▶ _ACTIVITY_: Filter the data for lines with the word "width", then copy every line so identified.

▶ _DATA FOR THIS EXERCISE_:
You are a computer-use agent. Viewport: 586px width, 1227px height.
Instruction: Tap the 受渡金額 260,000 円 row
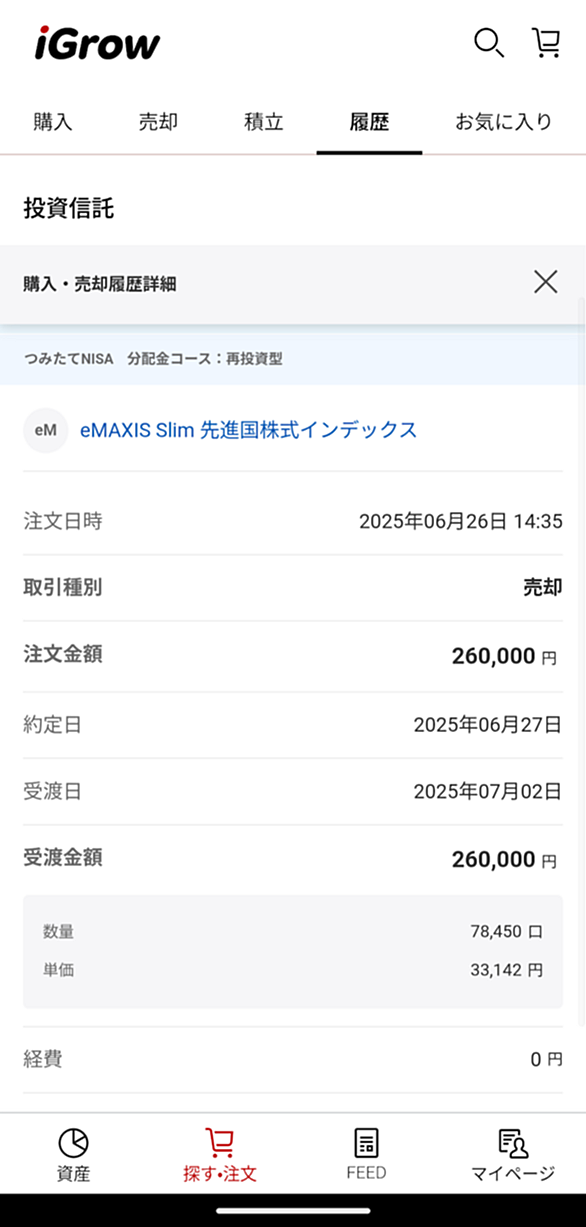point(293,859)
---
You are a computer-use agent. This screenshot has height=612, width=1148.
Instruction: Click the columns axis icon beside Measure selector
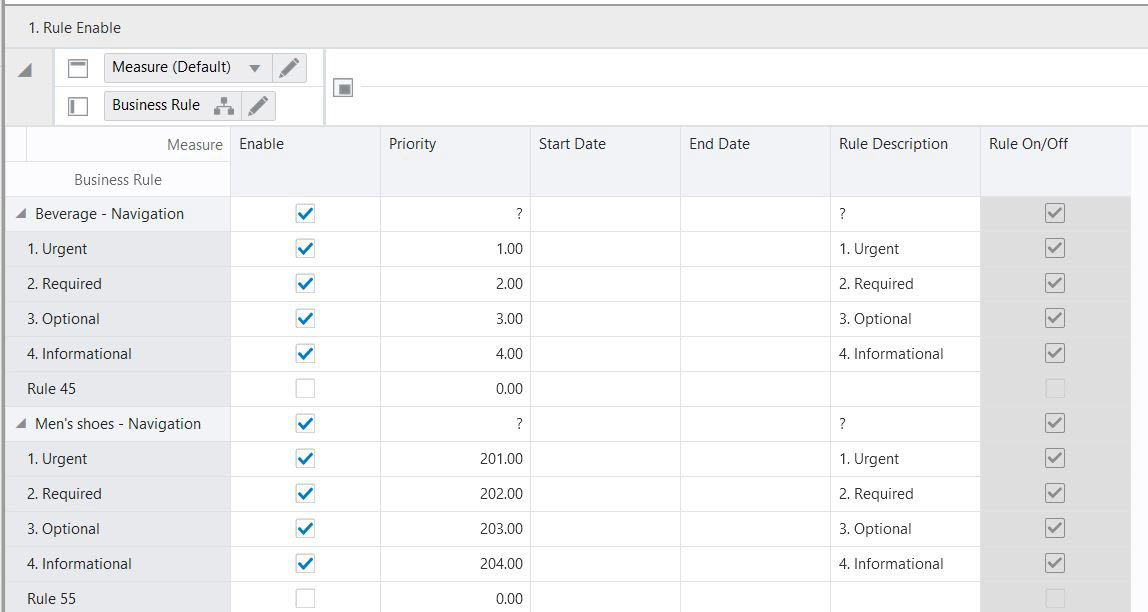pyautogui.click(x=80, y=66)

▶ _RESULT OF THIS TASK_:
You are a computer-use agent. Viewport: 586px width, 1227px height.
You are a computer-use agent. This screenshot has height=612, width=1148.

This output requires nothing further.